Murder not part of pop culture

Rick James couldn’t stand Prince.

We’re talking a little more than 20 years ago, back when Prince was an acclaimed new performer and Rick was one of the biggest names in pop. His sizable ego wounded by the attention accorded this fey wunderkind, James used to vent about how worthless and overrated the younger singer was. He hated him.

And yet, somehow, he never shot him. For all the nasty things James said about Prince and other artists, the idea that the antipathy might become lethal was unthinkable.

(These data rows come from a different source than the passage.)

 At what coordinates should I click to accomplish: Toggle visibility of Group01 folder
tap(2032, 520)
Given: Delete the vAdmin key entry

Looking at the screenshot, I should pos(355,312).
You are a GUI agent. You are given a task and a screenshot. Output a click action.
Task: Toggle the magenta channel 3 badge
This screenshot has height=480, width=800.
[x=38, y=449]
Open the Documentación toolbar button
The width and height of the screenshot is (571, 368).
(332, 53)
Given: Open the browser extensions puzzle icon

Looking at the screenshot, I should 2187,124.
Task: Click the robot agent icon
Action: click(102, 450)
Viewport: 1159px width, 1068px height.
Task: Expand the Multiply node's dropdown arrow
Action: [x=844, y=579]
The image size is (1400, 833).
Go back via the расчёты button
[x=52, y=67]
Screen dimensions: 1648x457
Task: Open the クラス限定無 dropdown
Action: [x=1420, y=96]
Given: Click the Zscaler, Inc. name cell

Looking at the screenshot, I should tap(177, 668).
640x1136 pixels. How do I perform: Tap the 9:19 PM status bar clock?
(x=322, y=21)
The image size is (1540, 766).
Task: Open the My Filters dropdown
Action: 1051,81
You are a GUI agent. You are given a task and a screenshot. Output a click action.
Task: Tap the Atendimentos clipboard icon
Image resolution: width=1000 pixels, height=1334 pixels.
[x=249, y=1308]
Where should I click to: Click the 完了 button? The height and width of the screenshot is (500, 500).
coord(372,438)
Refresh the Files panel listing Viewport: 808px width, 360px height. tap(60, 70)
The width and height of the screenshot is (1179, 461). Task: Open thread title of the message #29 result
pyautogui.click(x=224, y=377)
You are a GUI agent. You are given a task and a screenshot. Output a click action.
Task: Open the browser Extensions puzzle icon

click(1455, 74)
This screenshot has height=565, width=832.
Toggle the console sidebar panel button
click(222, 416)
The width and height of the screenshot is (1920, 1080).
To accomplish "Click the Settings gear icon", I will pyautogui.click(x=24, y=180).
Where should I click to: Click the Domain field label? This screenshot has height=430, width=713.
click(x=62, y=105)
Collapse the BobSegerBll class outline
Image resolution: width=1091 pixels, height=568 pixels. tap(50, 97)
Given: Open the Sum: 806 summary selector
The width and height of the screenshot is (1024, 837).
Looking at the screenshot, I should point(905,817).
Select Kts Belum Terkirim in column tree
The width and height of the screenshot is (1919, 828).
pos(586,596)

All you have to do to understand how profoundly the world has changed is to read the recent two-part Los Angeles Times series on the murder of rap icon Tupac Shakur. The Times reports that the killing, which took place in Las Vegas six years ago this month, was carried out by Los Angeles street gang members and commissioned by a rival rap star, Christopher Wallace, known professionally as the Notorious B.I.G. Wallace himself was gunned down six months later in Los Angeles.

Members of Wallace’s family have vigorously denied the newspaper report and have produced evidence to buttress their contention that he was not even in Vegas that night.

The Times piece has produced fierce debate in hip-hop and black journalism circles, much of it critical of the reporting and offering wild speculation about the newspaper’s supposed motivation. In one online editorial, black journalist Kevin Powell hints broadly that the Times had a racial agenda in running the story, warning readers that “we should never allow folks who do not have our best interests at heart to control our thinking.”

He calls the L.A. Times’ account “sensationalized.”

And yet, neither he, nor to my knowledge anyone else, has been able to call it unthinkable. To say that the very idea of pop stars settling disputes with guns is too outlandish to be believed.

I’m not here to defend or condemn the Times report and have no way of knowing whether Christopher Wallace actually did what he’s accused of doing. No, what has me shaking my head is that we’re even forced to take the allegation seriously.

What does that tell you about the world we have made? “We” meaning consumers of American pop culture in general, but blacks in particular. We’ve created or simply countenanced a world in which the line between video fantasy and street-corner reality is all but erased, where thug values and gangster mores demand blood for the faintest slights and we still talking blacks walk around acting as if this were as unremarkable as fluorescent lights and traffic jams.

We do not criticize or hold accountable, particularly in forums where whites may be watching, because some of us regard that as an act of racial betrayal. So nobody says the obvious: “Pop stars don’t shoot each other!” There’s something seriously wrong when it becomes impossible to distinguish music acts from street gangs.

I understand the corrosive effects of drugs and poverty on the black community. I also understand that those effects have been with us for generations. Not to sound dismissive, but that’s old news. What’s new is these diseased mores and this collective shrug in the face of them.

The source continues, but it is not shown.